En haut de l’affiche du rap canadien : The Posterz

En haut de l'affiche du rap canadien : The Posterz

Le 16 février est célébrée la journée internationale du patrimoine canadien, un bon prétexte pour reparler de The Posterz, ce trio qui déchire (vous l’avez?).

Dans le paysage anglophone, les oreilles sont naturellement plus tendues vers le rap Etats-Unien.  Mais négliger le rap canadien, c’est comme parler de chanson française sans mentionner Jacques Brel. Et en cette journée internationale du patrimoine national canadien, on accroche sur The Posterz. Les trois rappeurs montréalais incarnent depuis un bail mais en silence la relève du rap québécois (aux côtés de Dead Obies ou encore Loud Lary Ajust).

Les débuts

Pour rappel, en août 2014, The Posterz ont fait une première sortie très remarquée avec l’EP Starships & Dark Tints. Le disque commence par le morceau préféré du trio en personne  : « All I Know ». De quoi se mettre immédiatement dans l’ambiance : c’est puissant.

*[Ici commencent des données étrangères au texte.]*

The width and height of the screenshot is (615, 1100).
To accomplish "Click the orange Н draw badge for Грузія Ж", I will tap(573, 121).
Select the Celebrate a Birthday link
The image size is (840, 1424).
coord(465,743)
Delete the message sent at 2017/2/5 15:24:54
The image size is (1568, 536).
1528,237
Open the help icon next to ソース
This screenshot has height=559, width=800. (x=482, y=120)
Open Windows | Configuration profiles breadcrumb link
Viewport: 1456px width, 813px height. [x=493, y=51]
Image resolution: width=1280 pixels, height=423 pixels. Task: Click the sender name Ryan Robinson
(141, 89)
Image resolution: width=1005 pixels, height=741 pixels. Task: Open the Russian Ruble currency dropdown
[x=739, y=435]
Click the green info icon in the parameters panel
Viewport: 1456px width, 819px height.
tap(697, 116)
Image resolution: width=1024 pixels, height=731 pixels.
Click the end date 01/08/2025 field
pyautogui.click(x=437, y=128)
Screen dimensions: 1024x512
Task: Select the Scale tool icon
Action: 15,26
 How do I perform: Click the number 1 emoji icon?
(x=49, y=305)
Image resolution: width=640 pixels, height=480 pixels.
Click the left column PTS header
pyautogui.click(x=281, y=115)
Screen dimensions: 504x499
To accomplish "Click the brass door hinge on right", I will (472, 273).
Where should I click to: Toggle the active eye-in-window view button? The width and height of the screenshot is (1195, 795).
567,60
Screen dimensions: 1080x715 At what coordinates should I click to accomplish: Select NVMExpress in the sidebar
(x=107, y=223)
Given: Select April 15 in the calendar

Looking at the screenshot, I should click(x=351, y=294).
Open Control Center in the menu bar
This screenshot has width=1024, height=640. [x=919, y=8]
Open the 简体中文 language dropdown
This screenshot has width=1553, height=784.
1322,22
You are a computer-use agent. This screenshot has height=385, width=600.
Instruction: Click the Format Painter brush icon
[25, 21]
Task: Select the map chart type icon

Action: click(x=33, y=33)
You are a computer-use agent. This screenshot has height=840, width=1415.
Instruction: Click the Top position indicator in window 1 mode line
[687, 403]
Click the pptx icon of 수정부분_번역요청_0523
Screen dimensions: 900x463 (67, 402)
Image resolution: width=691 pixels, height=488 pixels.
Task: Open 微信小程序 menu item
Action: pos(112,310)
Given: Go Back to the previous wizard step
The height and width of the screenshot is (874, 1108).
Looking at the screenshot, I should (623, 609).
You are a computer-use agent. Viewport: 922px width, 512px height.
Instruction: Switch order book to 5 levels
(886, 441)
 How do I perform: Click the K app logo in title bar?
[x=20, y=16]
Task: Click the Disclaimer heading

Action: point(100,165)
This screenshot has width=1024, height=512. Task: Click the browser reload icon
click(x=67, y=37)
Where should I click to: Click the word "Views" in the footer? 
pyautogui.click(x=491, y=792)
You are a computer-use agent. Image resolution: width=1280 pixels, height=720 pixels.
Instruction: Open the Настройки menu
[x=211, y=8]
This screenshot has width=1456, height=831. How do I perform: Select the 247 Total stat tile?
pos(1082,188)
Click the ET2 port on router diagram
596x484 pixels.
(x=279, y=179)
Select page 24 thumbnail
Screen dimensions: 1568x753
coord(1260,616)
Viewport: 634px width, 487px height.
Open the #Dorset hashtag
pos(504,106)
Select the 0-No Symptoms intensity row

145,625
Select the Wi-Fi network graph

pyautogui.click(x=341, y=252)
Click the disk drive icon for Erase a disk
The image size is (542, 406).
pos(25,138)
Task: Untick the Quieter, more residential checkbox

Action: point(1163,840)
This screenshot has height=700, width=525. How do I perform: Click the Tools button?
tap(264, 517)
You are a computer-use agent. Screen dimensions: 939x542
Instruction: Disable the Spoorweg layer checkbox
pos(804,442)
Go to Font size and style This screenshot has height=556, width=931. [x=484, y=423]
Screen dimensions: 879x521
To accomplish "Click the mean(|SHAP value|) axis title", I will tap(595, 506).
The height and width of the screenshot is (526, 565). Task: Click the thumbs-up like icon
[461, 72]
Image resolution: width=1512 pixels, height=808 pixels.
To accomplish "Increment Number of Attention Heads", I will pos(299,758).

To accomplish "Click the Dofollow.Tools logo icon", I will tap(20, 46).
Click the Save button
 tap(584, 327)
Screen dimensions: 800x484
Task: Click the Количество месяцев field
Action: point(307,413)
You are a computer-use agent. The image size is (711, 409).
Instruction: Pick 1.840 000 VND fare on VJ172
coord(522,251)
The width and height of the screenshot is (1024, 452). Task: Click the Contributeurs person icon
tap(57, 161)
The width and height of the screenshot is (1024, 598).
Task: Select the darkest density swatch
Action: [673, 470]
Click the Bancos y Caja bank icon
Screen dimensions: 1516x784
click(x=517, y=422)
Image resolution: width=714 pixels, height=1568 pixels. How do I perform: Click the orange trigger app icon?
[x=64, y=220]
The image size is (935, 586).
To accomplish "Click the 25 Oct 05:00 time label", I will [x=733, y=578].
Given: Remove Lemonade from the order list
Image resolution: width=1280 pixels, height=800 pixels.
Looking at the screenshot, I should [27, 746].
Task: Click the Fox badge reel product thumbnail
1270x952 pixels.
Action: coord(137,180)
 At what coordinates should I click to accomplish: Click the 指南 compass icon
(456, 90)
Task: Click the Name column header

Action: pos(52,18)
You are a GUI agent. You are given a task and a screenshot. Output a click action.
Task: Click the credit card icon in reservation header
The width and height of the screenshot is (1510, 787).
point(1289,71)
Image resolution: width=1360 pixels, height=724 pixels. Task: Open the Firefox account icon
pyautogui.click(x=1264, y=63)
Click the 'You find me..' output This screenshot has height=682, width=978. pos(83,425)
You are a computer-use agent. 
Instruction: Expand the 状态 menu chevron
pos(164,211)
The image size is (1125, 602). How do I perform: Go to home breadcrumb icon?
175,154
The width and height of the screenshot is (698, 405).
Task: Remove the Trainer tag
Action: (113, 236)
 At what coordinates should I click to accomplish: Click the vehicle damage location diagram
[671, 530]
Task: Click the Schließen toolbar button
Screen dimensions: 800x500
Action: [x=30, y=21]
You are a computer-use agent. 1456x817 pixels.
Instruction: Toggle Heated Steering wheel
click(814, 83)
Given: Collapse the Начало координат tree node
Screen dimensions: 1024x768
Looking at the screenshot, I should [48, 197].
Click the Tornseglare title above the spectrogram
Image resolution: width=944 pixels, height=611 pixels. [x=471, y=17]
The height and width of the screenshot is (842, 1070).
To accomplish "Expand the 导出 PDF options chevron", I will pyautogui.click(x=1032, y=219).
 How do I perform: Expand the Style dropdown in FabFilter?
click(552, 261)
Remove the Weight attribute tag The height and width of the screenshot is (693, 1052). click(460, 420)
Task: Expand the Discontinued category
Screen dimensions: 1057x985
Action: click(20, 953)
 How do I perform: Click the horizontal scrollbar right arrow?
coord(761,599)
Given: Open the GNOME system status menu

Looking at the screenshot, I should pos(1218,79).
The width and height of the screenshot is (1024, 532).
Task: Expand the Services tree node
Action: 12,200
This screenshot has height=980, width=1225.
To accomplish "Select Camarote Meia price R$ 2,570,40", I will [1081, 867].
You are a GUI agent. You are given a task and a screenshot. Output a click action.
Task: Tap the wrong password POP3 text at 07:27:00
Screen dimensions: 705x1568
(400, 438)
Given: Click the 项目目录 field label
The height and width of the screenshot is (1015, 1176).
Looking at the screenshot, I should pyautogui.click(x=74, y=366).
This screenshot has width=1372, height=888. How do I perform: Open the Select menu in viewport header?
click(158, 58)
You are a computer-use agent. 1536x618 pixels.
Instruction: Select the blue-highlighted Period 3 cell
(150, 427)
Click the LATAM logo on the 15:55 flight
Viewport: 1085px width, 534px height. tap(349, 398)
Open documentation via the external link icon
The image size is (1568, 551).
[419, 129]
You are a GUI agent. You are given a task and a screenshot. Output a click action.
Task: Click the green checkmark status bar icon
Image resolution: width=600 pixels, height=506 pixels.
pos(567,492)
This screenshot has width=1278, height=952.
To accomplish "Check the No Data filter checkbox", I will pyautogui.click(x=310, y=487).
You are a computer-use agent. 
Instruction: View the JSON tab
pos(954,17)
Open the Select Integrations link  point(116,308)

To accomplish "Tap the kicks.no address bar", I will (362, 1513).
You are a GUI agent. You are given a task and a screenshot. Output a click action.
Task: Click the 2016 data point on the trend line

Octobre 2015, les trois dudes poursuivent leur ascension avec Junga, un second EP à la couverture médiatique moins importante, pour un projet pourtant aussi punchy et efficace que le précédent. Une marque de fabrique se dégage en comparant les deux projets : la puissance du premier morceau de la tracklist, comme sur Starships & Dark Tints. En ouverture de Junga : « Bulalay » est une claque furtive, immédiate, violente. Le beat frappant de Joey Sherrett, producteur du trio, est attaqué par les flows corrosifs des deux emcees Husser et Kris the $pirit.

La suite

Alors qu’est-ce que l’avenir de nous réserve ? Rien d’autre qu’un projet solo prometteur pour Husser, rappeur charismatique du trio. Alors que son album G.R.F.T.Y. (Geto Rock for the Youth) est en gestation, le membre de The Posterz programme son émancipation avec « Name Another [email protected], produit par Ragers. Une manière de marquer un peu plus de son empreinte, et de celle de The Posterz, le patrimoine culturel canadien. Un freestyle imparable, mais qui selon l’intéressé est « banal comparé à ce qui arrive sur G.R.F.T.Y. ».